Préservation de l'environnement : les députés adoptent en deuxième lecture le projet de loi constitutionnelle

L'Assemblée nationale a adopté ce 22 juin en deuxième lecture le projet de révision constitutionnelle sur la préservation de l'environnement, en modifiant à la marge sa formulation. 331 députés ont voté en faveur du texte, 104 contre et 35 se sont abstenus. En commission puis en séance ce lundi, les députés ont choisi de graver à l'article 1er de la loi fondamentale que la République française "garantit la préservation de l'environnement et de la diversité biologique et agit contre le dérèglement climatique".
Suivant les préconisations de la Convention citoyenne sur le climat (CCC), l'exécutif souhaitait inscrire la même formule à un mot près : "lutte" et non simplement "agit" contre le dérèglement climatique.

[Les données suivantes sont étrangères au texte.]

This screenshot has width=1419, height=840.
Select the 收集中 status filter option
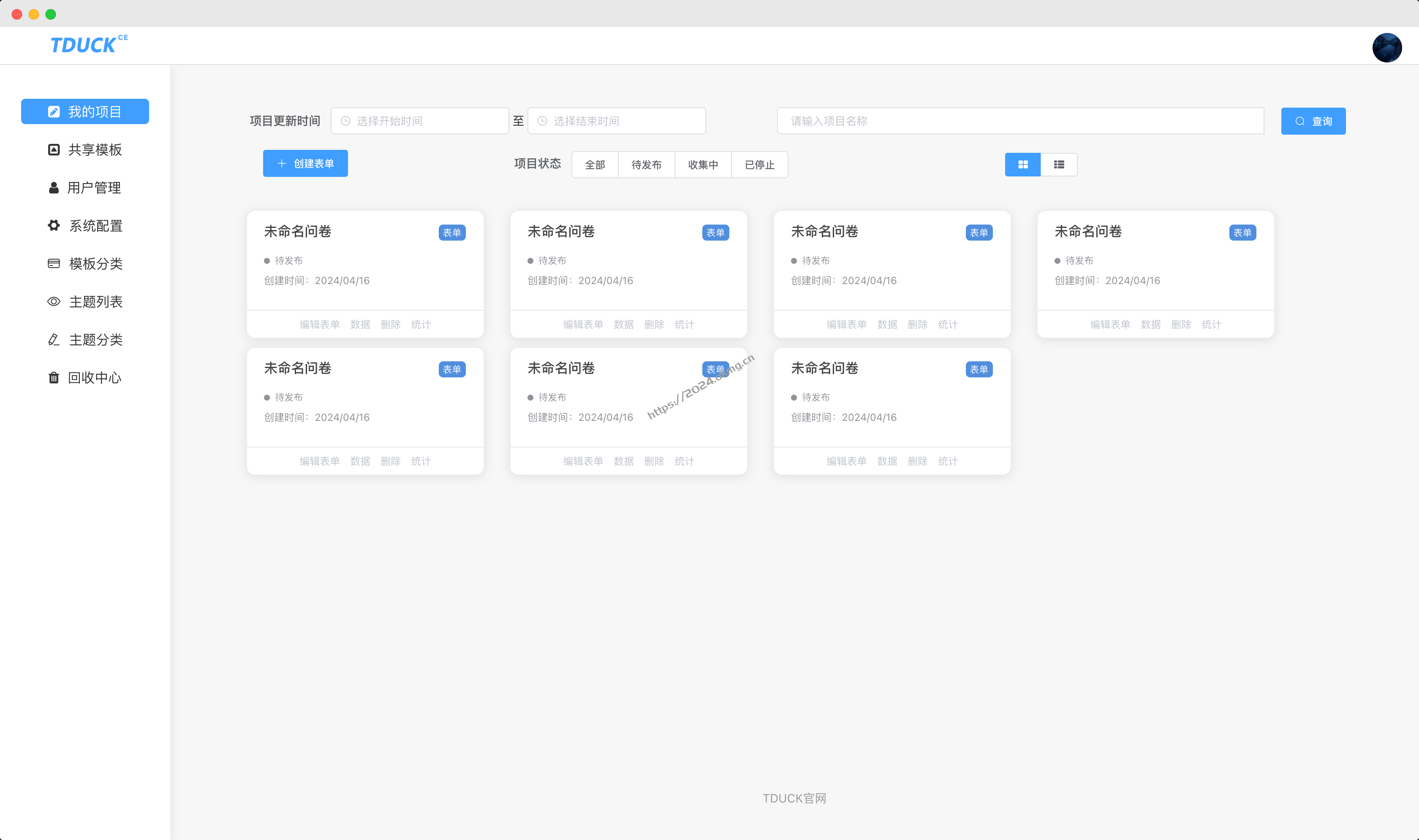pos(703,164)
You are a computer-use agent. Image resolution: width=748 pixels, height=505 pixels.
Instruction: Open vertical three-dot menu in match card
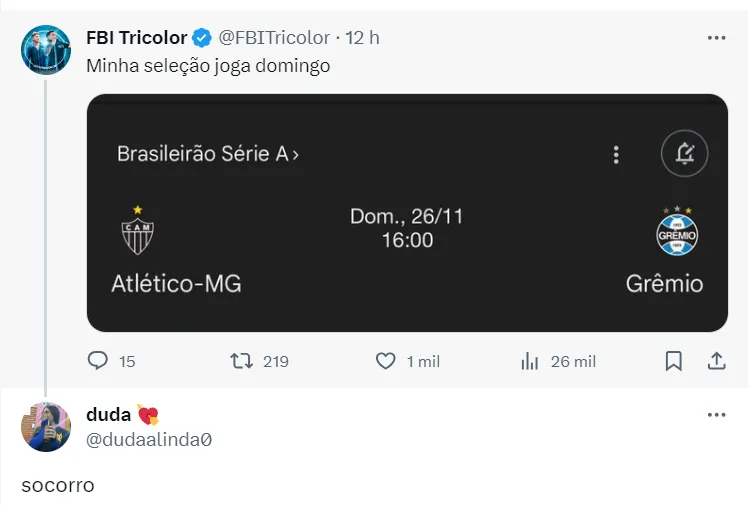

La majorité sénatoriale de droite s'était, elle, prononcée pour une formulation selon laquelle la France "préserve l'environnement ainsi que la diversité biologique et agit contre le dérèglement climatique, dans les conditions prévues par la Charte de l'environnement de 2004".
"Nous entendons le travail parlementaire", en remplaçant le "verbe 'lutter' par le verbe 'agir'", a exposé le garde des Sceaux, Éric Dupond-Moretti. C'est "un pas conséquent vers nos collègues sénateurs vers le chemin du référendum", a assuré le rapporteur Pieyre-Alexandre Anglade (LREM). 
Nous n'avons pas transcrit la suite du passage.